### [Description of the task]
Please find every line in the records below that contains the word "will", and copy it.
--- Provided material Enclosed Below ---
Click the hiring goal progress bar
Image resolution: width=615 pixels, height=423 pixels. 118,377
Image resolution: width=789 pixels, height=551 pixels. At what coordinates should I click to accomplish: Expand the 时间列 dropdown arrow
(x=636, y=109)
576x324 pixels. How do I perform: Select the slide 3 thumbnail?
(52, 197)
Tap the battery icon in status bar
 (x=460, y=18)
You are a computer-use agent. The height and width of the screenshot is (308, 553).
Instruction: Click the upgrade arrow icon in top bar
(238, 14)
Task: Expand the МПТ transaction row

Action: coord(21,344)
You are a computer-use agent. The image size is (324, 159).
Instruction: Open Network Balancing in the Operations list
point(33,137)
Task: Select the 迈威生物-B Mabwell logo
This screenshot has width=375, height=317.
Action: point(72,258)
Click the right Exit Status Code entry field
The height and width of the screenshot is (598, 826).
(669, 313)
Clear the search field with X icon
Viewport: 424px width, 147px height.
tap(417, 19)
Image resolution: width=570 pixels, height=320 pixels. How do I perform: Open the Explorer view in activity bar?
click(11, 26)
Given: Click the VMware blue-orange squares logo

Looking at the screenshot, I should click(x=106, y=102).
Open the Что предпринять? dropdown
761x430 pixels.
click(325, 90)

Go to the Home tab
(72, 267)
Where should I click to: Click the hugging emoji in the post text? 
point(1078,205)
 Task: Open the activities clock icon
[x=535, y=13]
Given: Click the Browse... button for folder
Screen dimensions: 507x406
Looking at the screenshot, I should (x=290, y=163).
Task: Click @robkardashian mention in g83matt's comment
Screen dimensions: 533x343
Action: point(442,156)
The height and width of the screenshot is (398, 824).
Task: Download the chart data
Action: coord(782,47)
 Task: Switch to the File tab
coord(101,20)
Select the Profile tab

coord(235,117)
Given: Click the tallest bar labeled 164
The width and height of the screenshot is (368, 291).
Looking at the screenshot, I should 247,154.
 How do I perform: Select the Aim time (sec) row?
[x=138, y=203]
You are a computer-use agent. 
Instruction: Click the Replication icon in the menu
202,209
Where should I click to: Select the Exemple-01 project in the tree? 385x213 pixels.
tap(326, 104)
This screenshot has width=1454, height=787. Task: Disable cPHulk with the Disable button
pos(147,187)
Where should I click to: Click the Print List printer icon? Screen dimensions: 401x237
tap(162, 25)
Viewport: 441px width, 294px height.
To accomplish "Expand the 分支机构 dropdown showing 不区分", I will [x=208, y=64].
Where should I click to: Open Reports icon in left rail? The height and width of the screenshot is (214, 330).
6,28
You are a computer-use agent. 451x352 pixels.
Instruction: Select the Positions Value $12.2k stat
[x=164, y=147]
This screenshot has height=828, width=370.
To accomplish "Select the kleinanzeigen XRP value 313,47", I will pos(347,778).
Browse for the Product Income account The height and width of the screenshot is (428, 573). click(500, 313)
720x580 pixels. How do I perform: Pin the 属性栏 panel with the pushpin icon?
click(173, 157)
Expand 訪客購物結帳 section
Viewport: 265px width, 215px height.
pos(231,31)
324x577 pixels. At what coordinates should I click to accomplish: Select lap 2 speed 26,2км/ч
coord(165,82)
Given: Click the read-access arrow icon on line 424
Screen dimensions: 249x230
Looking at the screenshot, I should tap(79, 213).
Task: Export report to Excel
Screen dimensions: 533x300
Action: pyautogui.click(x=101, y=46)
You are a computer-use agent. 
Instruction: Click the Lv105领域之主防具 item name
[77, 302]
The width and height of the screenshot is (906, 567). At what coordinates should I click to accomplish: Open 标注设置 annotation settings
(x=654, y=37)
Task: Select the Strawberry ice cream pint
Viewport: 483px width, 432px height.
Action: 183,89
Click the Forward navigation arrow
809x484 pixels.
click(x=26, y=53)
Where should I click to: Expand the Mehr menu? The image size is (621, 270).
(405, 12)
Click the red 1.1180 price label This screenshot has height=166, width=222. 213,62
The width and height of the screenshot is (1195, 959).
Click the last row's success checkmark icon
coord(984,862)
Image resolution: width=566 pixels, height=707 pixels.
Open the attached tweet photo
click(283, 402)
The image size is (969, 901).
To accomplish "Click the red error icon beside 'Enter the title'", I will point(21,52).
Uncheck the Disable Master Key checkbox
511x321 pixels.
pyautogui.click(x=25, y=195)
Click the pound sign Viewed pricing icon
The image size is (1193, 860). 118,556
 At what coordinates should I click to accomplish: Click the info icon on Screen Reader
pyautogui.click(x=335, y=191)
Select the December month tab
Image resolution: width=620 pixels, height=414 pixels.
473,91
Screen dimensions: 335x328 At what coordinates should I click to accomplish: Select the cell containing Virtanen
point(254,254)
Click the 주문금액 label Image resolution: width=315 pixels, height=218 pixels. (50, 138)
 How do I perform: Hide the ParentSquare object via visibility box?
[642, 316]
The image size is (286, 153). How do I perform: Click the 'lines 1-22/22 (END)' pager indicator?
--- End of Enclosed Provided material ---
### [Answer to this problem]
To accomplish "Expand the 分支机构 dropdown showing 不区分", I will [x=208, y=64].
To accomplish "Select the kleinanzeigen XRP value 313,47", I will pos(347,778).
To accomplish "Click the red error icon beside 'Enter the title'", I will point(21,52).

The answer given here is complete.